Les outils d’IA sont capables de synthétiser des rapports, structurer des notes et accompagner la rédaction de documents administratifs.
L’objectif est clair : réduire les tâches répétitives afin de permettre aux agents de se concentrer sur leur cœur de mission ; le service aux citoyens et l’aide à la décision publique. Pour les services publics, il s’agit d’une véritable opportunité : gagner du temps, améliorer la qualité du service et renforcer l’accompagnement des citoyens.
Mais que deviennent les données publiques ?
Cette transformation soulève une question essentielle : que deviennent les données publiques ?
Lorsqu’ils sont traités via des outils d’intelligence artificielle grand public, ces contenus peuvent être hébergés sur des infrastructures situées hors de l’Union européenne et soumis à des législations extraterritoriales, comme le Cloud Act américain.
Cette situation peut entraîner plusieurs risques : fuite de données sensibles, non-respect du RGPD et dépendance technologique à des plateformes étrangères.

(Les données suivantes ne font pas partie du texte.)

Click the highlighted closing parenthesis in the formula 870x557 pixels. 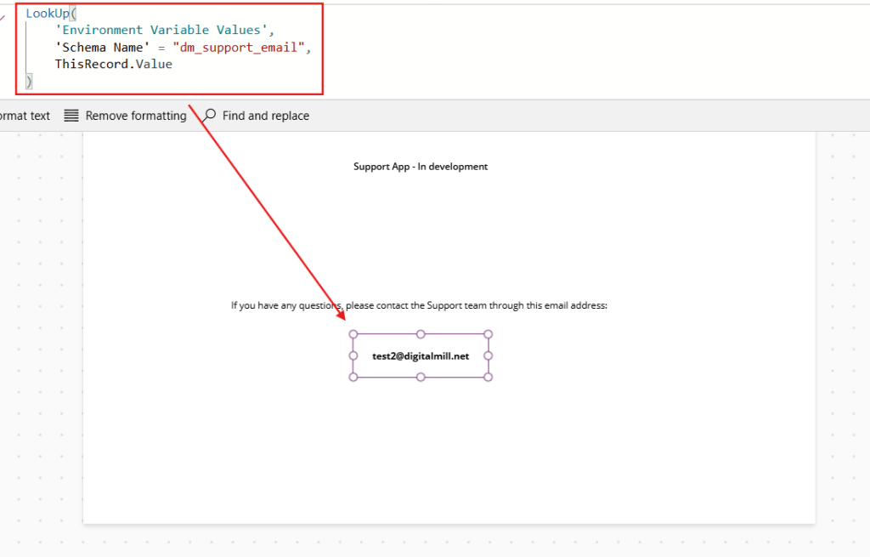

Concilier intelligence artificielle et souveraineté numérique
La question devient donc : comment utiliser l’intelligence artificielle tout en conservant la maîtrise des données et de la souveraineté numérique ?
Pour répondre à ces enjeux, de nombreuses organisations publiques s’orientent vers des solutions souveraines. Celles-ci reposent notamment sur des infrastructures certifiées comme SecNumCloud ou sur des modèles open source pouvant être déployés localement ou sur des clouds européens.
Des cas d’usage déjà concrets
L’intelligence artificielle générative répond à des besoins opérationnels dans les collectivités.
Elle peut par exemple :
- Transformer les notes d’un conseil municipal en un compte rendu structuré prêt à être relu par les services.
- Assister les agents dans leurs réponses aux citoyens.
- Orienter les usagers dans leurs démarches administratives grâce à des agents conversationnels.
- Analyser de grands volumes de documents techniques, comme les plans locaux d’urbanisme ou les rapports d’enquête publique, afin de faciliter la prise de décision des élus.
Construire un cadre de confiance
Le déploiement de l’intelligence artificielle doit s’inscrire dans une démarche de gouvernance et d’éthique, où chaque usage est pensé et encadré. Les citoyens doivent être informés lorsqu’ils interagissent avec une IA, tandis que les agents conservent un rôle central dans la validation des décisions. Les collectivités, quant à elles, doivent veiller à choisir des solutions réellement adaptées à leurs usages, en intégrant également les enjeux liés à l’impact environnemental des technologies utilisées.
Conclusion : Vers une IA territoriale responsable
Nous accompagnons les collectivités dans le déploiement de solutions d’intelligence artificielle adaptées au service public, en nous appuyant sur le cadre défini par les acteurs publics français.
La Commission nationale de l’informatique et des libertés veille à la protection des données personnelles et au respect du RGPD, tandis que la Direction interministérielle du numérique pilote la stratégie numérique de l’État et le développement d’outils pour les administrations.
De son côté, l’Agence nationale de la sécurité des systèmes d’information définit les standards de cybersécurité et certifie les infrastructures sécurisées comme SecNumCloud.
Notre objectif est clair : permettre aux collectivités d’innover avec l’intelligence artificielle tout en protégeant les données publiques et la souveraineté numérique.
L’enjeu n’est plus seulement d’adopter l’IA, mais de le faire dans un cadre maîtrisé, responsable et durable.